Der Oberste Gerichtshof hat am 4.Juni 1991 durch den Senatspräsidenten des Obersten Gerichtshofes Dr. Kral als Vorsitzenden und durch die Hofräte des Obersten Gerichtshofes Dr. Lachner, Hon.Prof. Dr. Brustbauer, Dr. Kuch und Dr. Massauer als weitere Richter, in Gegenwart der Richteramtsanwärterin Mag. Moser als Schriftführerin, in der Strafsache gegen August H***** wegen des Verbrechens nach § 12 Abs. 1 SGG und einer anderen strafbaren Handlung über die Nichtigkeitsbeschwerde und die Berufung des Angeklagten gegen das Urteil des Kreisgerichtes Wels als Schöffengericht vom 14.Dezember 1990, GZ 12 Vr 593/90-23, nach Anhörung der Generalprokuratur in nichtöffentlicher Sitzung zu Recht erkannt:

Spruch

Der Nichtigkeitsbeschwerde wird Folge gegeben, das angefochtene Urteil (und der damit im Zusammenhang stehende Beschluß gemäß § 494 a StPO) aufgehoben und die Sache zu neuer Verhandlung und Entscheidung an das Erstgericht zurückverwiesen.

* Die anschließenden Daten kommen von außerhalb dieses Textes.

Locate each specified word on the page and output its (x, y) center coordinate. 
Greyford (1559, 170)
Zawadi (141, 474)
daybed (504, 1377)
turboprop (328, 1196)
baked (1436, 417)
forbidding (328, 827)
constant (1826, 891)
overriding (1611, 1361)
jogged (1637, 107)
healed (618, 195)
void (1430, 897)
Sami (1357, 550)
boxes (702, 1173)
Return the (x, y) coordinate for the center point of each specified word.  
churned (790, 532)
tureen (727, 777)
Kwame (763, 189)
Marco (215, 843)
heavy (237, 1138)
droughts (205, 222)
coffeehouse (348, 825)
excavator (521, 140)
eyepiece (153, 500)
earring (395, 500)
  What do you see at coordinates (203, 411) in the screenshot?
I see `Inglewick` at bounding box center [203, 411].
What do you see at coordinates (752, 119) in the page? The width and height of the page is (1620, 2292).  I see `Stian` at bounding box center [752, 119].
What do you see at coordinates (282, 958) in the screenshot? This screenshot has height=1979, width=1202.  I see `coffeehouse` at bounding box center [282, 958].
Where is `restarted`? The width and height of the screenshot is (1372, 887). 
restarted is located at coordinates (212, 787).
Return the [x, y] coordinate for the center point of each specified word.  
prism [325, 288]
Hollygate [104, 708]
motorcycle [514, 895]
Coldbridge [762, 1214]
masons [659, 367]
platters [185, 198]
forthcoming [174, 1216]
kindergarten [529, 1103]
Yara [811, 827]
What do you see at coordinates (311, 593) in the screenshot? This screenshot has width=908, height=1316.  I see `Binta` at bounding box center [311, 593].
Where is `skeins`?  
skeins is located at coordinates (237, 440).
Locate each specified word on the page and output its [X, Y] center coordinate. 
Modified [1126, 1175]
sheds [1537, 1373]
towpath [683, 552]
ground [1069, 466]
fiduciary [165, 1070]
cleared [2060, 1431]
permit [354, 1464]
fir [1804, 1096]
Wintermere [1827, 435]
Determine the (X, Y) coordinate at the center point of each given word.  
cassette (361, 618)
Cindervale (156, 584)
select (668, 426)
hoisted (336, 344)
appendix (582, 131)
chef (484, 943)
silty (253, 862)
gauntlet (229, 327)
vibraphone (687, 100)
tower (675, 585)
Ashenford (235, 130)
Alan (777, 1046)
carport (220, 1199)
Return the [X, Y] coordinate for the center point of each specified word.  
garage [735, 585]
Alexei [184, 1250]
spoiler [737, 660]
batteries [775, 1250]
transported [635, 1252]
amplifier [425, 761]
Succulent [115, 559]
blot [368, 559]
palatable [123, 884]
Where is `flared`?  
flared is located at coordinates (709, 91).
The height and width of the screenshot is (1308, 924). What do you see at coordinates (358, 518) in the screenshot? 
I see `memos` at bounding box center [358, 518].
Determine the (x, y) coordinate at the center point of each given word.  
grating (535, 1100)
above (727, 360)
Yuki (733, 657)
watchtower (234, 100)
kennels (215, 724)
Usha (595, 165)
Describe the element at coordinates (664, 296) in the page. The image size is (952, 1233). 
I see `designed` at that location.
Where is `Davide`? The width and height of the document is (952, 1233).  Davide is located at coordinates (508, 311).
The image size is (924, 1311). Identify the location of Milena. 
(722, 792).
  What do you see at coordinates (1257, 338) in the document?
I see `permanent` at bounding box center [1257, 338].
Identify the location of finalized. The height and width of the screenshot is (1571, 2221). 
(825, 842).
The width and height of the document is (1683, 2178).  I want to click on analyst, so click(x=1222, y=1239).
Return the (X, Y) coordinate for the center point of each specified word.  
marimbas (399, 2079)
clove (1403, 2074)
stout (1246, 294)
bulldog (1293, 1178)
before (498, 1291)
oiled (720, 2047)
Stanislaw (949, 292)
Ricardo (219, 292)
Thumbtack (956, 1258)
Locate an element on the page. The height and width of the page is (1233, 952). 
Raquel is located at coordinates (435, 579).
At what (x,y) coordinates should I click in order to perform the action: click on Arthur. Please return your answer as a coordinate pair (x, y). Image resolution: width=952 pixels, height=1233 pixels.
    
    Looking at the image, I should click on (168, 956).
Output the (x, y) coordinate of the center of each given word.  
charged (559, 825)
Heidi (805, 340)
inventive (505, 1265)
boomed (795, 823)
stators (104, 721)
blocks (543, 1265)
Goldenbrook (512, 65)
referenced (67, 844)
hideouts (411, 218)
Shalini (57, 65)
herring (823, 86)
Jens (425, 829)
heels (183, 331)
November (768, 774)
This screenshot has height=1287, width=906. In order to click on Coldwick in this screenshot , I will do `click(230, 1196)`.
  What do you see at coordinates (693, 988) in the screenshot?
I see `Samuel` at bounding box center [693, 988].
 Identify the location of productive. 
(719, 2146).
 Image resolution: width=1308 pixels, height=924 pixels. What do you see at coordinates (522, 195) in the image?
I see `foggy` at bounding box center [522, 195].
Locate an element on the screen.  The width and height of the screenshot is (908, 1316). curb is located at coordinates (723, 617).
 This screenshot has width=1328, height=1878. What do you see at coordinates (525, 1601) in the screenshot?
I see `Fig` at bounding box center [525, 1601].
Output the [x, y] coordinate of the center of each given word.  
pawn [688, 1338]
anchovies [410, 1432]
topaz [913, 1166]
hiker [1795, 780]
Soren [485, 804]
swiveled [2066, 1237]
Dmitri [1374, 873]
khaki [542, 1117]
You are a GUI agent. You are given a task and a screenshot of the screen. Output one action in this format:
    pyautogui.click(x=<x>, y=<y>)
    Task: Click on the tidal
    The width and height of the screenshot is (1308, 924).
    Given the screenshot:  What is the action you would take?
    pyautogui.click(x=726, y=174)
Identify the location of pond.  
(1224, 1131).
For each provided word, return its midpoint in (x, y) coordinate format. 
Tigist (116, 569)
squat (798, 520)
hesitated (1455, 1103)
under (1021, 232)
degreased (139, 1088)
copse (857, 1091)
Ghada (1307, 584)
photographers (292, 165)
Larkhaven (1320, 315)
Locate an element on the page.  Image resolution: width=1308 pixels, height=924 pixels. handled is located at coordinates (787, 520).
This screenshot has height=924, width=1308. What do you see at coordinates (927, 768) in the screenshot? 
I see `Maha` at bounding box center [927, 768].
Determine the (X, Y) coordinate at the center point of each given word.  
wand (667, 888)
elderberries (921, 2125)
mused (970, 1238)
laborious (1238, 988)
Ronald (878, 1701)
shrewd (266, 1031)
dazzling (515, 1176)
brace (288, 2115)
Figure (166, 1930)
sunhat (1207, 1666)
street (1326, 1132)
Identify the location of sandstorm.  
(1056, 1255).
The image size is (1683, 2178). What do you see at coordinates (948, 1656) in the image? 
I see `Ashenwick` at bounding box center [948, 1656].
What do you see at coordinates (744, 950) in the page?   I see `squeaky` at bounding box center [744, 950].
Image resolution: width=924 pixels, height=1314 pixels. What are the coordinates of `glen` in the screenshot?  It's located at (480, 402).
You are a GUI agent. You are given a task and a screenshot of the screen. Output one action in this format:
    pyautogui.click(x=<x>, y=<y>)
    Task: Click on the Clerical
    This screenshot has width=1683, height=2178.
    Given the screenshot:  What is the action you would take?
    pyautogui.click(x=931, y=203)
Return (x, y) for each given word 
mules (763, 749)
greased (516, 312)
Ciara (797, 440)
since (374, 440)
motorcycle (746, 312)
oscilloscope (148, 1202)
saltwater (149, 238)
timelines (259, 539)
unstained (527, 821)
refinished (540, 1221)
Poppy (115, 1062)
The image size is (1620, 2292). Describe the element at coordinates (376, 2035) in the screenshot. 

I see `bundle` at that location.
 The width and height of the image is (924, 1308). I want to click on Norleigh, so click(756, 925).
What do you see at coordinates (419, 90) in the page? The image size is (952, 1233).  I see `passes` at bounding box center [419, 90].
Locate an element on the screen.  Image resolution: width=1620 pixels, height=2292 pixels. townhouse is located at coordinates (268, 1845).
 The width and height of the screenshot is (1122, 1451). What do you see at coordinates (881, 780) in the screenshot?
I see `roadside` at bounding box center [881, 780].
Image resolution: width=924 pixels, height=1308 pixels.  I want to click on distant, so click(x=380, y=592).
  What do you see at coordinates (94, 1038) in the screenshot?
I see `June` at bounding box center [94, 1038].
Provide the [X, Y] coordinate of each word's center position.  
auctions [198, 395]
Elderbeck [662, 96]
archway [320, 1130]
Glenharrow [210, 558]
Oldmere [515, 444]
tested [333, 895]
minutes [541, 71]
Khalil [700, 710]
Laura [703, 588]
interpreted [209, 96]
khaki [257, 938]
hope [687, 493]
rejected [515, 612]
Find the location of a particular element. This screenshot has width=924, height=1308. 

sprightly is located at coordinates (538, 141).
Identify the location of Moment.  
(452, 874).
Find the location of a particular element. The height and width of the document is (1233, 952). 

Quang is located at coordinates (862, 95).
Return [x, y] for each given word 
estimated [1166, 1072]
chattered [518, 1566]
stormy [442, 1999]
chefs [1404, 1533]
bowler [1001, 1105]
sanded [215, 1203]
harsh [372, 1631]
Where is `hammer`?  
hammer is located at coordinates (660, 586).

Mit seiner Berufung wird der Angeklagte auf diese Entscheidung verwiesen.

Text

Gründe:

Mit dem angefochtenen Urteil wurde der 24-jährige August H***** (I.) des Verbrechens nach § 12 Abs. 1 SGG und (II.) des Vergehens nach § 16 Abs. 1 und Abs. 2 Z 2 erster Fall SGG schuldig erkannt.

Darnach hat er

(zu I) den bestehenden Vorschriften zuwider Suchtgift in einer großen Menge nach Österreich eingeführt und teils hier in Verkehr gesetzt, indem er im Oktober 1988 zumindest 20 Gramm Kokain sehr guter Qualität (Reinheitsgrad 85 %, sohin 17 Gramm Kokainbase) aus Miami/Florida, USA über die Bundesrepublik Deutschland (Frankfurt am Main, München) vermutlich beim Grenzübergang Salzburg-Bahnhof nach Österreich einführte und nach Wels verbrachte und hier unbekannte Kokainmengen an unbekannt gebliebene Abnehmer unentgeltlich zum Konsum überließ;

(zu II) außer den Fällen der §§ 12 und 14 a SGG den bestehenden Vorschriften zuwider

1. dadurch ein Suchtgift erworben und besessen, daß er im Jänner 1990 vom abgesondert verfolgten Erich SCH***** in Linz oder Wels eine unbekannte, jedoch 25 Gramm nicht übersteigende Kokainmenge unbekannten Reinheitsgrades erwarb und bis zum Eigenkonsum bzw. der ihm nachfolgend beschriebenen Tathandlung vermutlich in Wels oder Sattledt besaß;

2. dadurch einem anderen ein Suchtgift überlassen, indem er von der oben zu Punkt II/1 angeführten Kokainmenge unbekannte Mengen nach Aufstreckung mit Milchzucker zum Grammpreis von 2.000 S in Sattledt an unbekannte Prostituierte und andere unbekannte Abnehmer verkaufte, wobei er die Tat gewerbsmäßig beging.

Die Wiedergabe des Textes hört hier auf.